Building A Levitating Turbine Desk Toy

Magnetic levitation is a beautiful thing to watch. Seeing small objects wobble about while seemingly hovering in thin air never gets old. If you want something suitably distracting in this vein for your own desk, consider building this levitating turbine from [JGJMatt].

The build uses a combination of 3D printed parts and metal rods to form a basic frame.  The turbine is also 3D printed, making it easy to create the complex geometry for the curved fins. Rare earth magnets are then slotted into the parts in order to create the levitation effect. Two magnets are fitted to each frame piece, and one magnet is inserted into each end of the turbine. When aligned properly, the turbine will hover over the frame and can spin freely with almost no friction.

One concession made to functionality is a sewing needle inserted into the turbine. This presses against one part of the frame in order to keep the turbine from being pushed out of the magnetic field entirely. It’s possible that with very careful attention to detail in alignment, the pin could be eliminated, but it makes the system far more robust and reliable to have it there.

**Required action 1**
In the article on the levitating turbine desk toy, what keeps the turbine from being pushed out of the magnetic field?
The records below have no connection to the article about the levitating turbine.

**Records**
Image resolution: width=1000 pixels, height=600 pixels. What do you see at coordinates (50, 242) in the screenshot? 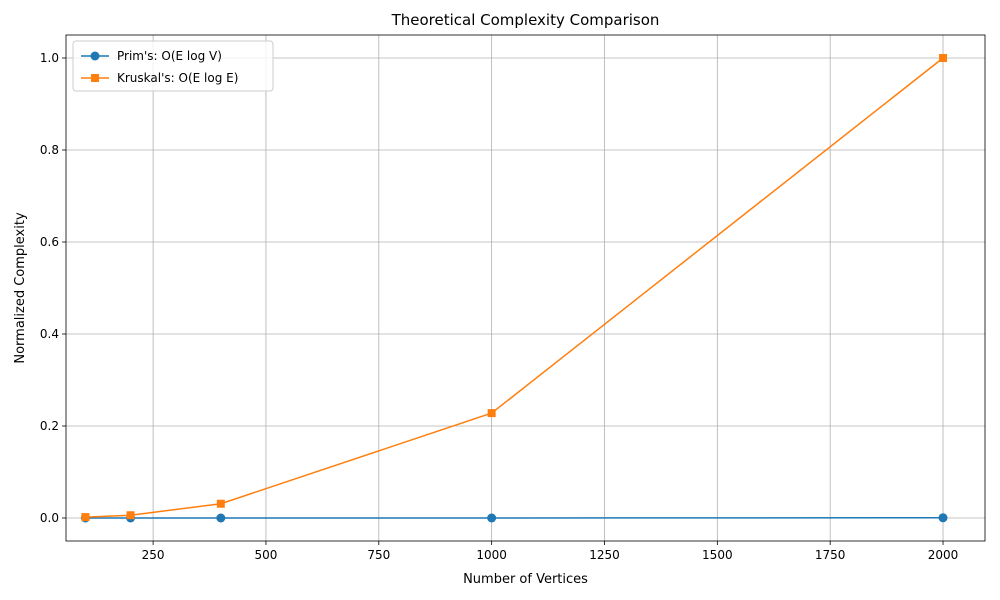
I see `y-tick-label: 0.6` at bounding box center [50, 242].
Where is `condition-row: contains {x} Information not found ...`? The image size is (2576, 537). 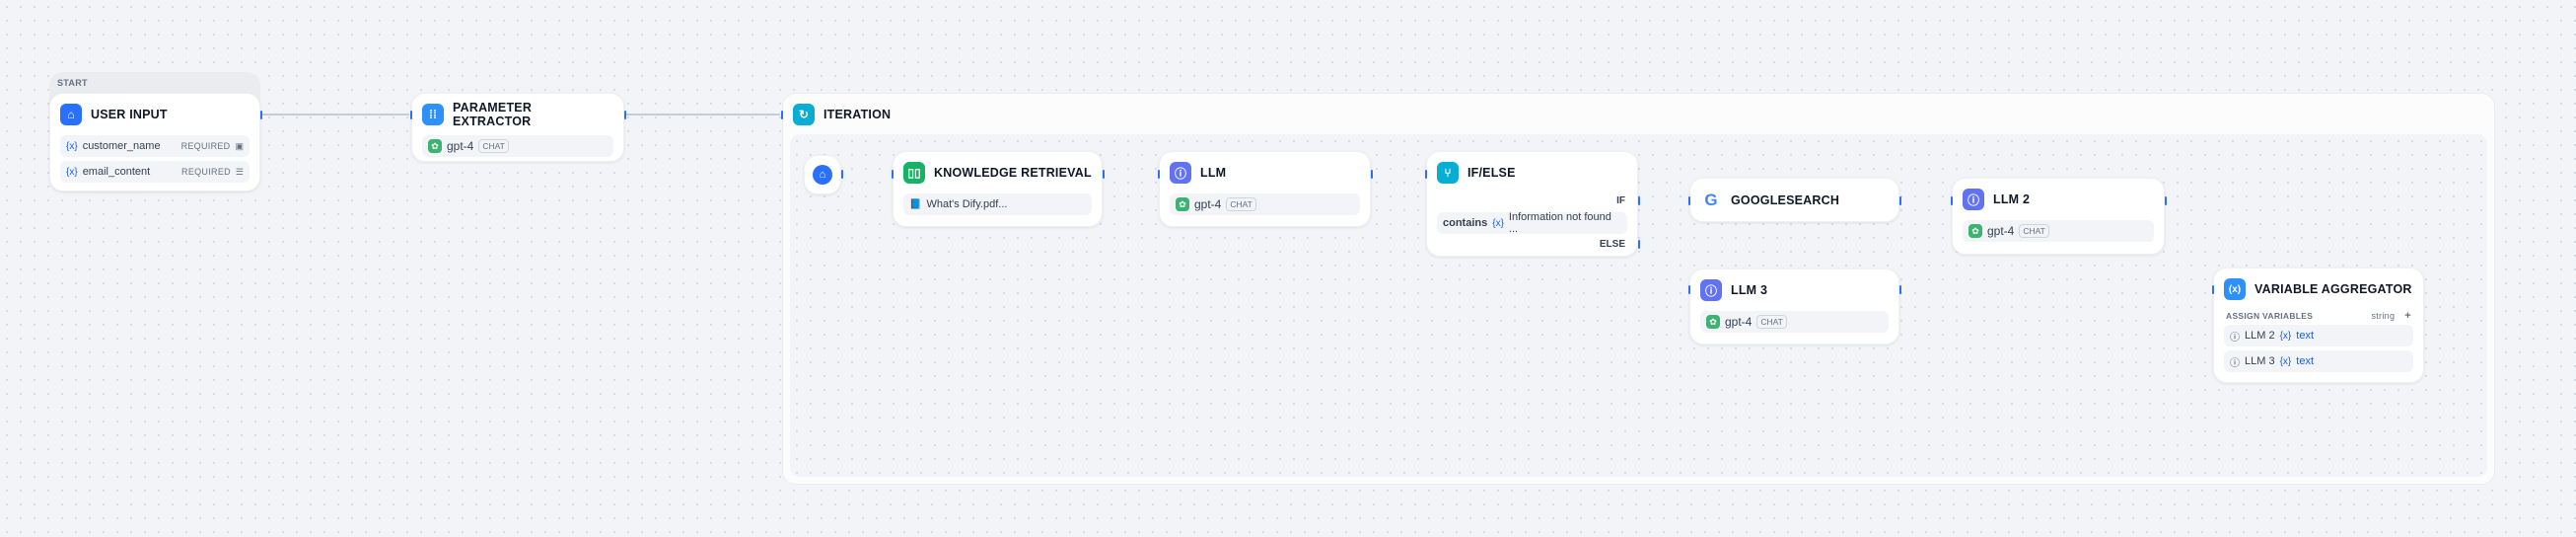
condition-row: contains {x} Information not found ... is located at coordinates (1532, 223).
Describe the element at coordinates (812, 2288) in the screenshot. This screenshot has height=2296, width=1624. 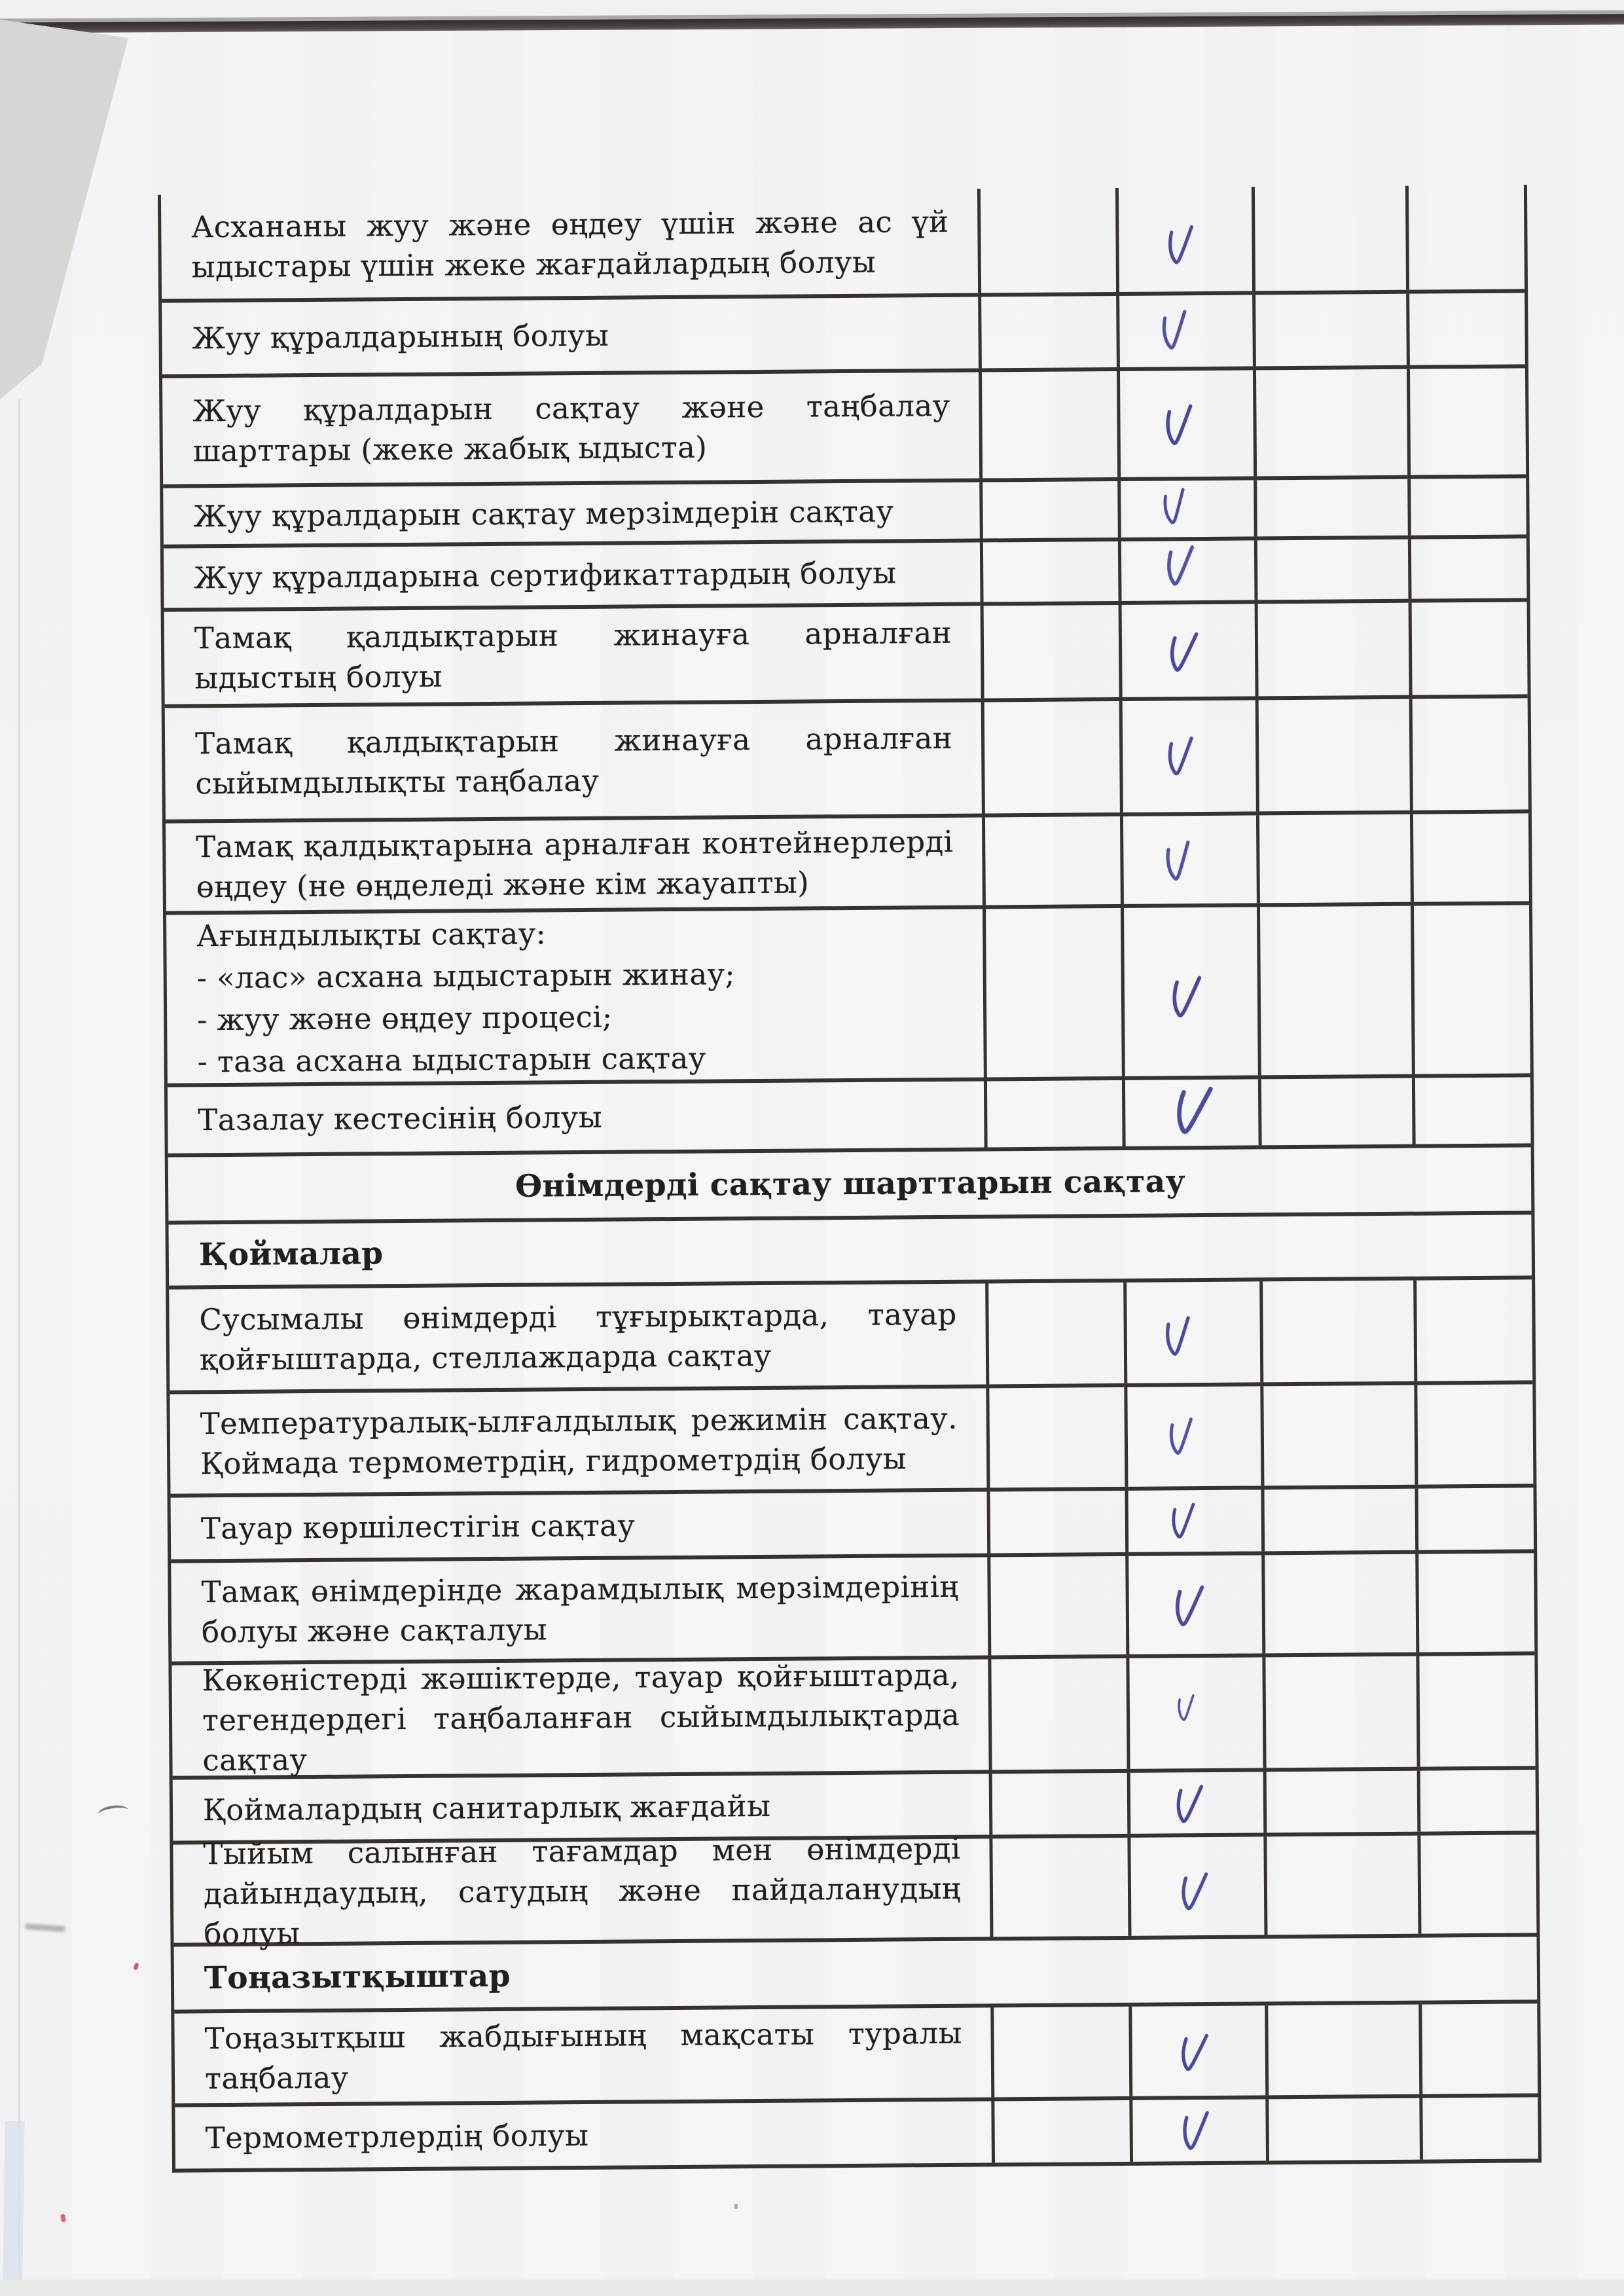
I see `scan-bottom-margin` at that location.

**Required action 2**
Can you copy out all of the records above, word for word and in full, leaving the pictures out?

**Output 1**
A sewing needle inserted into the turbine, which presses against part of the frame.

**Output 2**
Image resolution: width=1000 pixels, height=600 pixels. What do you see at coordinates (50, 242) in the screenshot? 
I see `y-tick-label: 0.6` at bounding box center [50, 242].
Where is `condition-row: contains {x} Information not found ...`? The image size is (2576, 537). 
condition-row: contains {x} Information not found ... is located at coordinates (1532, 223).
Describe the element at coordinates (812, 2288) in the screenshot. This screenshot has height=2296, width=1624. 
I see `scan-bottom-margin` at that location.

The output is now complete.